Challenges:
1 – Write out the part of the scare-cannon post from "Any device should" to "noise, etc,, etc.".
2 – Answer these questions on the scare-cannon post:
(a) What latest finish time did the poster find in the laws?
(b) How many pet birds does the poster have?
(c) About how far away does each of the farmers live?
3 – Carry on the scare-cannon post from where it stops.

Document excerpt:
────────────────────

Tonight i am fed the fuck up with these hillbilly kunts, and looked up what laws are in place...
7am (earliest start),, they all start at 5am.
8pm (latest finish),, they are all still running now 11.30pm.
6 blasts per hour,, they do 12 - EACH (thats 36 per hour).
Any device should be 328 yards away from residential areas in order to not exceed 118db and ofcoarse not jeopardise structural integrity of buildings,, and i have one going off just 30 yards away... it's fucking abuse.
...oh, i have two pet birds by the way.
I've put up with it for years but they just have to push the envelope, getting to this. How many birds are down amongst grape vines after sunset? NONE!. i also noticed while looking at this info that there are a bunch of more effective solutions than these 18th century cannons too,, like electronic shit and wind activated noise, etc,, etc.
They each live about a mile away, but if it's un-neccessary noise they want,, i can help them out!. My stage equipment is getting dusted off, it's all gonna glow red hot and pierce through the hills for miles. I'm just gonna make fret noise and feedback until sunrise. Fucking assholes will realise they've pissed me off within seconds of cranking my shit up.
I could call some number and have them fined (200 - 400coins) but this is gonna be way more effective!. Nobody sleeps for miles, and we all know why,,



  1. Mangledaftermath2015

    Mangledaftermath2015 385 days ago Permalink

    hahaha!. It didn't take long for the dumb shits to knock it off. I gave them carnage for a few minutes at a time, making sure to stop and listen for the timed scareguns. (which seemed so peaceful in comparison to me).

    00.30am - I heared some grumble guts mumbling as he arrived to shut his contraption down... but i wasn't finished!

    09.00am - i'm gonna sleep well now, and what do you know,, there are zero tractors and machinery running. This is freaky for all 3 farmers to be out of action, i thought they'd be working the fields without any sleep. (and perhaps aware of why).

────────────────────

Supplied material:
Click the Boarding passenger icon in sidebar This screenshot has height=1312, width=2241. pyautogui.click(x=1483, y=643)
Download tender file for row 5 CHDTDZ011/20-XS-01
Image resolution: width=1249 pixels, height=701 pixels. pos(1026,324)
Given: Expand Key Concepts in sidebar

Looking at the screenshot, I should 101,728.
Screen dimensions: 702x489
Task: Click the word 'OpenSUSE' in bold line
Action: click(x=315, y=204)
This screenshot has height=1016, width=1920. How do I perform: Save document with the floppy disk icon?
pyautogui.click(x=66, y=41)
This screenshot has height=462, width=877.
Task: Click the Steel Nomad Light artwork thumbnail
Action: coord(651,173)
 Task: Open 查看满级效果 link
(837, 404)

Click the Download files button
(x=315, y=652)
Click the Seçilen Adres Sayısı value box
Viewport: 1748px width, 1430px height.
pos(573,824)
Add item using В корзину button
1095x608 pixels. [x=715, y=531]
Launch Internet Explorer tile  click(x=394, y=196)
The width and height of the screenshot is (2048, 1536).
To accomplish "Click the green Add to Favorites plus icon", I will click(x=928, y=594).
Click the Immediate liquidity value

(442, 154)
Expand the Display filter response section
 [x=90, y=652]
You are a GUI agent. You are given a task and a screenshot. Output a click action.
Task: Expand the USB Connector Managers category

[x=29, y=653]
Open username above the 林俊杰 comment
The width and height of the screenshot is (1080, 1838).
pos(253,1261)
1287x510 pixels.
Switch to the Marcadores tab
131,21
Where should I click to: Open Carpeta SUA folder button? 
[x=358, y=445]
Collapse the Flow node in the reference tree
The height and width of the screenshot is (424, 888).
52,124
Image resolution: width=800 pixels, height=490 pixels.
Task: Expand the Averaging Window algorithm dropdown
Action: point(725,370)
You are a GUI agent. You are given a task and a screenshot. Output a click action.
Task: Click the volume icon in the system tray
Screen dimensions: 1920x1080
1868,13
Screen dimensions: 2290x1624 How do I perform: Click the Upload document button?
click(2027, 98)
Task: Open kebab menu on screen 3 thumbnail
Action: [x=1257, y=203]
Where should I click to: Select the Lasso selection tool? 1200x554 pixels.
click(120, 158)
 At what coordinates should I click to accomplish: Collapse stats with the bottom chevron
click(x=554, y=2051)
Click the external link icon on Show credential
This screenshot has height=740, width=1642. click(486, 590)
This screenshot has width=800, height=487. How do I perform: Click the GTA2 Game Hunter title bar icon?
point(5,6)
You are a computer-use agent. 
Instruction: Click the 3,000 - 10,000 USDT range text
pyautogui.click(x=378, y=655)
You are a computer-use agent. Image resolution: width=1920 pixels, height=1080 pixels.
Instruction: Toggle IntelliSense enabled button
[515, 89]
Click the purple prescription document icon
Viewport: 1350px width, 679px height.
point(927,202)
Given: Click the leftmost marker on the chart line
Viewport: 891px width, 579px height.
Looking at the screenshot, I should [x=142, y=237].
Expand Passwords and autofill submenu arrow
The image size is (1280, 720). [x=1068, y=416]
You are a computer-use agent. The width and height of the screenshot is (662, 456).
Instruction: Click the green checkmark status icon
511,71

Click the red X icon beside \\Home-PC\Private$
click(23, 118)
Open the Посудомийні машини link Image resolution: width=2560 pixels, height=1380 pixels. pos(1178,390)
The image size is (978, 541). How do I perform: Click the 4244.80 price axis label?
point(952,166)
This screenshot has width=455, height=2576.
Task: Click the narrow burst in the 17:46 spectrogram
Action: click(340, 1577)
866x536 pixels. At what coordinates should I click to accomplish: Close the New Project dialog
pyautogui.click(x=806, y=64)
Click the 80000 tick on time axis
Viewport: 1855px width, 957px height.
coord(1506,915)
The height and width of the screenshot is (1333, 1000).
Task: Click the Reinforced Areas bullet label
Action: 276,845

────────────────────

Answers below:
1 –
Any device should be 328 yards away from residential areas in order to not exceed 118db and ofcoarse not jeopardise structural integrity of buildings,, and i have one going off just 30 yards away... it's fucking abuse.
...oh, i have two pet birds by the way.
I've put up with it for years but they just have to push the envelope, getting to this. How many birds are down amongst grape vines after sunset? NONE!. i also noticed while looking at this info that there are a bunch of more effective solutions than these 18th century cannons too,, like electronic shit and wind activated noise, etc,, etc.

2 –
(a) 8pm
(b) Two
(c) About a mile

3 –
    There are zero scareguns going off, which is even more odd as birds HAVE flocked here to feast on their grapes now. hahaha, costing them more than a slap on the wrist.

    I can't wait till next time these fuckers run their firecracker shit after sundown, i had fun,,


  2. KPissed

    KPissed 385 days ago Permalink

    Mangled, have you ever seen that old Alfred Hitchcock movie "The Birds"? You should rent a copy. Its really worth watching. And if you can manage to have a few crows, ravens, seagulls, etc, watch along with you .....well......they might just get pissed off enough to take care of those scareguns all by their little feathery selves.

    KPissed - Stone the bloody crows indeed! I think not.

  3. KPissed

    KPissed 385 days ago Permalink

    One more thing about nosiemaking fucks.

    I live next door to the nosiest, most inconsiderate fuckers on the planet. It is not without years of experience of living next to bastards that I have awarded this top fucker award to them. Even their goddamn pets are inconsiderate. Shitting all over my yard, barking all night, etc.

    So in line of thinking about birds and scare tactics, last year I decided to take action as follows. First, the miserable bitch "lady" of the house comes outside at all hours (and I mean ALL hours) to curse out and scream at her "husband". When I told them to keep it down (at 3:00 am), she said "This is a private discussion." and kept right on screaming until someone called the cops. When I asked her why they didn't keep their "discussion" inside, she said her own shouting would wake up her precious six year old son. How anyone can realize their fucking noise will wake someone up, but not give a shit about waking everyone up is past my ability to reason out.

    KPissed - To be continued . . .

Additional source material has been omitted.